What is a Credit Check??>
A credit check happens when a lender reviews your credit report. Your credit report tells lenders if you are a responsible borrower so they need to see this report whenever they considering a new application.
Because almost all of us have some kind of debt finance product whether that is a credit card, mortgage, overdraft, or just a mobile phone contract we all have a credit file and these are compiled by credit reference agencies.
There are three main credit agencies in the UK, Experian, Equifax and CallCredit who collect and store consumer and business credit information and make this available to lenders.
Any company that reviews your credit file must have your permission to check it. They pay the credit agencies a small fee to access your data.

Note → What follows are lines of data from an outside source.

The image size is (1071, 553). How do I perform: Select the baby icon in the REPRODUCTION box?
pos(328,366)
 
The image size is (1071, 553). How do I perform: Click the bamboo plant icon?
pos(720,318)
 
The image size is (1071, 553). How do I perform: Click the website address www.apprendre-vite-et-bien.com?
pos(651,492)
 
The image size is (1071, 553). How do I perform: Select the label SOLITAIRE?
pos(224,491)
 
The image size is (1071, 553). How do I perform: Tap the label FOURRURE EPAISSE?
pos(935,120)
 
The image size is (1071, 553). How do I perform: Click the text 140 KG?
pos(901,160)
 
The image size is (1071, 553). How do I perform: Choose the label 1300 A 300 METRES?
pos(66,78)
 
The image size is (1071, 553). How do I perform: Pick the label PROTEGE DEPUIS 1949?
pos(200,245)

Searches can take the form of either a hard or soft credit search. A hard search occurs when lenders check your credit score before approving a credit line. These searches will leave a mark on your credit file that anyone can see. Soft credit searches are used more for background checks and don’t leave a mark on the applicant’s file. With a soft search, a borrower will see some background information about you but will not see your entire credit history.
What do lenders see when checking your credit file?
A credit check will reveal your current and any previous addresses and any mail sent to any other address at your request will also show up in your file. If you have ever given your employment status and/or your employer details to any of your creditors this will also be included in the information stored.
Your credit file will also reveal details of any existing financial commitments you have such as loans, mortgages and credit cards, plus any missed or late payment history. Even loans that are paid up will still show up on your credit report, and they can stay there for up to ten years after settlement.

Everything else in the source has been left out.